Antes do início dos Jogos Olímpicos de Paris, escrevi que a seleção feminina de futebol jogaria a competição para restaurar a imagem arranhada pela péssima performance na Copa do Mundo de 2023, eliminação na primeira fase.
Pois não é que, contrariando os prognósticos, restaurou?
Não vi um analista prognosticar medalha para a equipe de Arthur Elias, que está faz quase um ano no comando técnico.
E havia motivos para tal. Além da campanha decepcionante da Copa na Oceania (Austrália/Nova Zelândia), havia pelo caminho, já na primeira fase, a campeã mundial (Espanha) e o Japão, à frente do Brasil no ranking mundial.

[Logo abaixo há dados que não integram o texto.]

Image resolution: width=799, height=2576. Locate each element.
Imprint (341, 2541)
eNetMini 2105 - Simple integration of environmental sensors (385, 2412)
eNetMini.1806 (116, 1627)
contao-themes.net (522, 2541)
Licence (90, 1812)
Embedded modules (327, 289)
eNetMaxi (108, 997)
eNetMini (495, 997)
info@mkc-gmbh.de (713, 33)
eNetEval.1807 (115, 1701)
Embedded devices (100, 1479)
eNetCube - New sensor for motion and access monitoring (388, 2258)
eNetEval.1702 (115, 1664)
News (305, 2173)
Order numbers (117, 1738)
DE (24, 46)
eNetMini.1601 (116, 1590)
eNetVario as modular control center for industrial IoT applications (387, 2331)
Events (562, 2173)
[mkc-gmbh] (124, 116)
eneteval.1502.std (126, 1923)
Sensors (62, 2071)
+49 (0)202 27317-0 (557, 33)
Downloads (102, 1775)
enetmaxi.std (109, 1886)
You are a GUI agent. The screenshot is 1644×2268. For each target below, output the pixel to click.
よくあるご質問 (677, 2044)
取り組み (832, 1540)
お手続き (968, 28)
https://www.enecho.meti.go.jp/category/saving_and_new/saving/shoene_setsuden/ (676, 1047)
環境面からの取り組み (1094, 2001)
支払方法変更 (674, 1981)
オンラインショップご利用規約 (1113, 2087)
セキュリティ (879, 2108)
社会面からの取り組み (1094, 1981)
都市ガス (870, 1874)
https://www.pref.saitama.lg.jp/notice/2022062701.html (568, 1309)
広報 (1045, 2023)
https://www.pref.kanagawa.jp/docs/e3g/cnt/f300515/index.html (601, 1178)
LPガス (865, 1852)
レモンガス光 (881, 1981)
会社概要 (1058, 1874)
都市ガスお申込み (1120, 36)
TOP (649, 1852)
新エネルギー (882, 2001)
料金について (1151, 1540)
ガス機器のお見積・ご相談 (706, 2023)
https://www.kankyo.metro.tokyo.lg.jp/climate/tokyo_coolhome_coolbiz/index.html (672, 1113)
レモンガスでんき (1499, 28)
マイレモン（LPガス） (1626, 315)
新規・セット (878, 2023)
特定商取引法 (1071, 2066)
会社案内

Também na disputa olímpica, as potências França (jogando em casa), Alemanha e EUA, potenciais adversários caso Marta, em sua despedida da seleção, e companhia avançassem.
Marta, 38, merece um capítulo à parte. Titular e capitã, a duas vezes medalhista olímpica de prata (Atenas-2004 e Pequim-2008) fazia uma boa Olimpíada, com assistência contra a Nigéria (vitória por 1 a 0) e participação relevante no gol contra o Japão (derrota de virada, quando ela já não estava em campo, por 2 a 1).
Isso até ser expulsa, contra a Espanha, por dar uma “voadora” em uma adversária –deixou de ser jogadora de futebol para, imprudente, tornar-se taekwondista.
Não foi proposital, mas a camisa 10 recebeu o cartão vermelho direto, o que rendia dois jogos de suspensão.
Com uma vitória e duas derrotas na fase de grupos, com a classificação só vindo com a ajuda dos EUA –que derrotou a Austrália e fez com que o Brasil avançasse como um dos dois melhores terceiros colocados– e sem Marta, o esperado era que a seleção, nas quartas de final, desse um “adieu” aos Jogos.
Não deu. No Stade de la Beaujoire, em Nantes, resistiu bravamente às investidas da França, apoiada por quase toda a torcida no estádio, a goleira Lorena pegou pênalti e, aproveitando-se de uma lambança da defesa francesa, Gabi Portilho fez no segundo tempo o gol do jogo.
Zebra e semifinal. Contra a Espanha. Que já tinha superado o Brasil na primeira fase e que tinha as badaladas Aitana Bonmatí (atual melhor do mundo), Alexia Putellas e Jenni Hermoso. De novo, sem Marta. Agora era o “adieu”, não tinha jeito.
Teve. Em sua melhor atuação em muito tempo, em uma partida de grande ofensividade e de muitas oportunidades, com um gol contra de cada lado, o Brasil foi mais eficaz e preciso e, pasmado fiquei, mandou três bolas (Portilho, Adriana, Kerolin) para as redes da goleira Cata Coll. Abriu 3 a 0, controlou a partida, ganhou por 4 a 2.
Para a final diante das norte-americanas, a dúvida era: Arthur Elias voltaria com Marta, a craque e líder do time, ou prosseguiria sem ela, recorrendo à máxima “em time que está ganhando não se mexe”?
O treinador, seguindo suas próprias convicções e, talvez sem saber, o clamor popular, deixou a camisa 10 na reserva no Parque dos Príncipes.
O Brasil perdeu por 1 a 0, sendo o gol de Swanson –pareceu haver impedimento na jogada, mas a arbitragem validou–, no segundo tempo, originário de uma falha das brasileiras no meio-campo.
Não dá para saber o quanto Marta, que entrou no decorrer do segundo tempo, faria de diferença caso tivesse começado jogando.
Aparentemente não fez muita falta, pois foi justamente na etapa inicial que o Brasil jogou melhor, tendo gol anulado por impedimento, um possível pênalti não marcado e fazendo a goleira Naeher trabalhar.
Houve luta, garra, determinação, vontade, características tão presentes nos times do Corinthians (o feminino é chamado de “As Bravas”), da seleção brasileira que tem DNA corintiano –11 das 18 jogadoras convocadas para Paris-2024 jogam ou jogaram no alvinegro paulistano, que era até 2023 dirigido por Arthur Elias.
Nem sempre esses substantivos são suficientes para a vitória. Na decisão deste ouro olímpico, não foram.
Não importa. A medalha de prata, raspando na glória máxima, foi surpresa, e das gratas. Tem um sabor adocicado, quase dourado.
E vem em um momento importantíssimo, já que a próxima grande competição feminina, a Copa do Mundo de 2027, será no Brasil.
A prata recoloca o futebol feminino nacional, que vinha em baixa, na vitrine, e clubes e patrocinadores –e talvez o governo federal, com algum projeto de incentivo– podem se interessar em investir mais para impulsionar o desenvolvimento delas nos próximos meses e anos.